Great! Let me know when it is ready, and I'll put it through
its paces for you.
> > Its a pity that you decided to write your own compiler instead
> > of continuing development with Hobbit :-(
>
> Hobbit is a whole-program compiler. Guile needs an incremental,
> embeddable compiler, with source information, and a repl, etc etc.
> Apples and oranges, to a rough approximation.
I needed to persuade Hobbit to compile files separately,
and found a couple of ways to do it:
Slow Solution: Ensure everything is defined as an OBJT by adding the line:
(define compile-new-proc-redefined #t) to one of the files in each Hobbit
compiler call. This ensures all new procs are typed as OBJT, which causes
some loss of efficiency.
Fast Solution: Add the names of all the procs defined in compiled files
to the list *special-scm->c-functions* after loading hobbit.scm but before
calling hobbit. These will then be treated as simple functions, even when they
are defined externally.
Compiling the whole of FermaT in a single file still gives a performance
boost of about 18%, but compilation takes a long time!
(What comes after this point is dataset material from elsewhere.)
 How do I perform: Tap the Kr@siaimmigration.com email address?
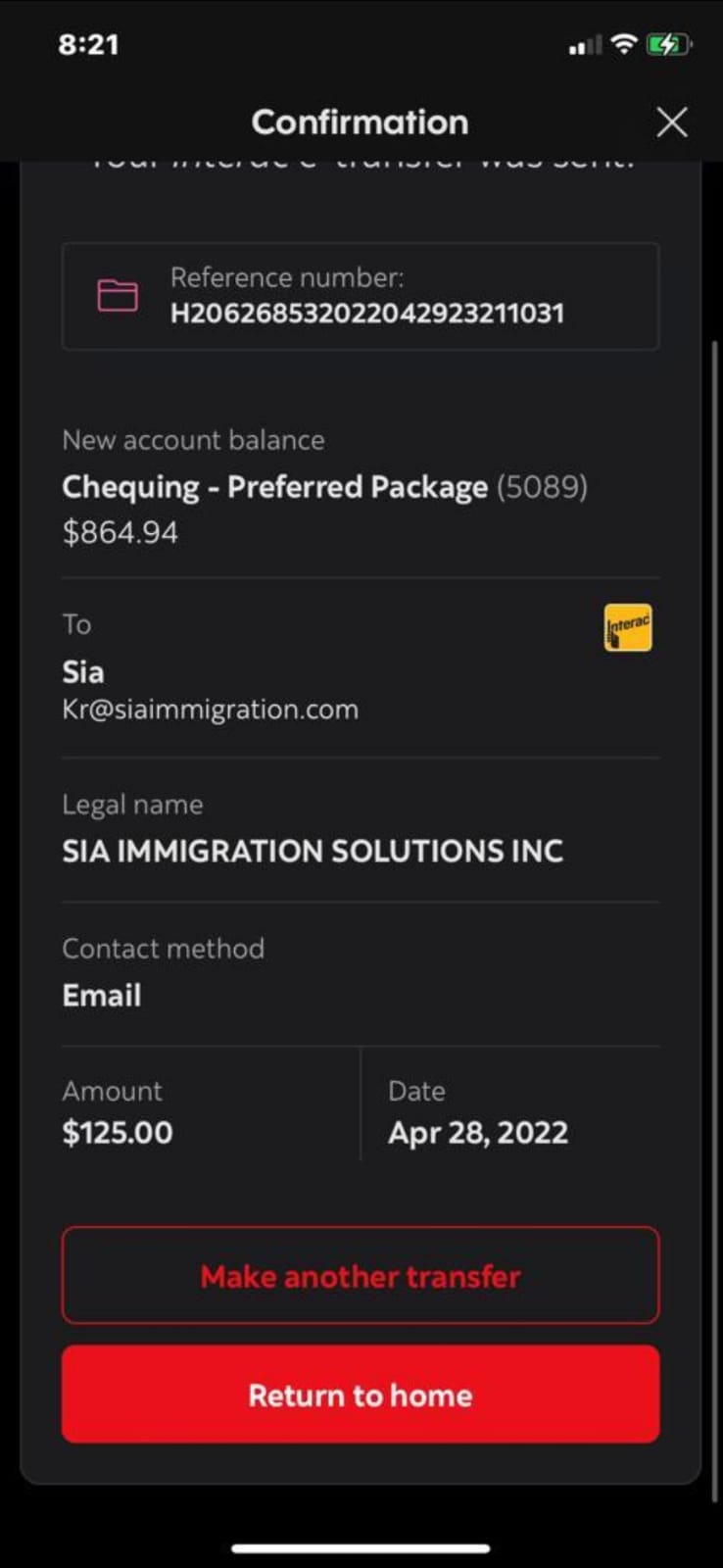pyautogui.click(x=210, y=710)
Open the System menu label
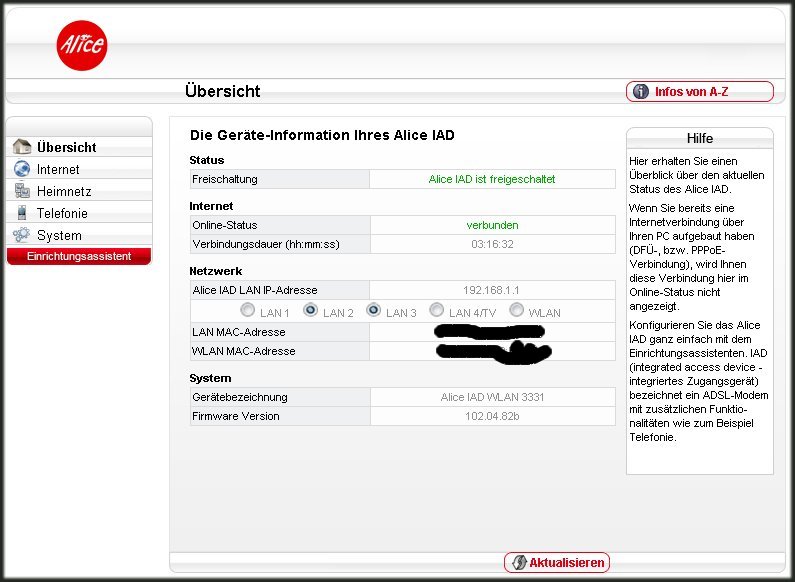The height and width of the screenshot is (582, 795). (x=59, y=235)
> Guile will be fast, but it will take a couple more years. In the
> meantime, it is getting better, but if you are in a hurry for some
> reason, perhaps some other scheme would suit your needs better.
For performance runs, speed is top priority. But if there is a bug
somewhere then the Hobbit compiled code just crashes with a segfault.
In this case, I re-run the failed process with FermaT debugging turned on:
this creates lots of checkpoints. I can then run the program from
the last checkpoint under a Scheme interpreter with good debugging facilities.
This is where implementations such as Guile are useful.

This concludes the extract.